A few weeks back we reported that three groups – Alliance for Children and Families, the National Organization of State Associations for Children (NOSAC), and the American Public Human Services Association (APHSA) – are backing a new federal child welfare financing proposal.
For the purpose of brevity, we’ll start calling it “The Big Three” plan.
The plan would free up more money to be used for purposes other than foster care. But unlike another finance reform proposal, which was introduced as federal legislation by Rep. Jim Langevin (D-R.I.) in June, The Big Three plan would not limit the use of federal funds going to residential and congregate care providers.
“All the talk about [limiting] residential, this is craziness,” said Alliance CEO Susan Dreyfus, in a September speech to children’s services providers in California. “If you don’t want kids in emergency rooms or psychiatric hospitals, why would you want to limit your use of group care?”
You can read the existing details of the plan by clicking here. In a nutshell, the plan takes three major child welfare funding streams (IV-E, IV-B and Child Abuse Prevention and Treatment Act), takes all of the allowable uses for any of them, and make those uses allowable under all of them. What is allowed for IV-E becomes allowable for the other two, and so on.
In doing so, states would be empowered to spend all of the money on services ranging from prevention and family preservation all the way to group homes and emergency shelters.
As mentioned, not all of the details are ironed out. YSI certainly expects that the Alliance will hear feedback from its ranks next week at its national conference in Pittsburgh.
A few YSI observations on the plan so far:
1) A plan pushed by these three groups should carry a tremendous amount of weight with Congress. But the dues-paying members of these entities are the organizations and professionals carrying out child welfare and family services.
Will Congress take it seriously? Who knows?
Dreyfus sold the plan in California as “not an entitlement, and not a block grant.” If we have a Republican Senate and House, you could see quick support for the notion of capping an open-ended entitlement, even one that has not ballooned in recent history.
2) As best we can tell, there is no precedent for the repositioning being proposed by the Big Three. Not just in child welfare financing; but with any federal financing. YSI had some veteran Capitol Hill number-crunchers take a look at the overview of the plan, and that is what we heard back.
The idea is to leave the structure of these three programs relatively intact but permit any one of them to be used for any purpose. But the plan also relies on establishment of a base amount each state would draw from the combination of the three programs. How that basing occurs is one of the pieces of The Big Three plan that hasn’t been entirely fleshed out yet.
3) One prominent member of the Alliance family supports the push for flexibility, but was not happy with Dreyfus’ full-throated support for residential care.

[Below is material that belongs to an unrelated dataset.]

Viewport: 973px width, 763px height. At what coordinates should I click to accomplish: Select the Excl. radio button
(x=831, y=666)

“Those who vilify residential care are the ideological extremists and the lunatic fringe of sector,” said Alliance board member Jeremy Kohomban, CEO of New York-based The Children’s Village, in an interview with YSI. “But residential care is a place of treatment and stabilization and not a destination. No one who cares about these children and their communities could be advocating for residential care as a way of life.”

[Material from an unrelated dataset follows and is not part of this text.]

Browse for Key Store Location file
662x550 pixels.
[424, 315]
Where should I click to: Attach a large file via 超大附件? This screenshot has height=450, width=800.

A plan released last year by the Annie E. Casey Foundation and the Jim Casey Youth Opportunities Initiative proposed three-year limits on federal IV-E funds for foster care and a one-year limit on those funds for residential care (and only for teens). Tenets of this proposal have been picked up in legislation proposed by Langevin and by Sen. Orrin Hatch (R-Utah).
Kohomban, who was honored by the Alliance in 2011 for effectiveness in child welfare services, was a featured speaker at the press conference announcing the plan.
“I’m surprised that Susan would take this position that three years is not enough,” Kohomban said. “To those who think 3 years of foster care is inadequate – I ask, when did a temporary safety net for children in crisis become a way of life and terrible outcomes?”
4) The Big Three and Annie/Jim Casey plans could, in theory, work together. While Dreyfus’ comments in California identified at least one clear philosophical distinction between them, the Annie/Jim Casey plan can fit into the machinations of the Big Three plan.
Annie/Jim Casey call for limitations on IV-E expenditures for any one youth; the savings would be invested in better foster care recruitment, training and transitional services. The Big Three plan does not call for any change to allowable services under IV-E, IV-B or CAPTA; it simply unifies the existing ones.
So the IV-E structure could be changed and the new structure could be incorporated into The Big Three plan. It would likely come down to this: The Big Three would have to accept some limits, and the Caseys would have to accept some expansion of those limits.
Rob Geen, who leads the Annie/Jim Casey push on finance reform, said he is “waiting for more details” on the Big Three plan.
“Group care is an essential part of the child welfare system,” Geen said.
“We want to improve group care, not eliminate it. But we also think it should be a short term intervention.”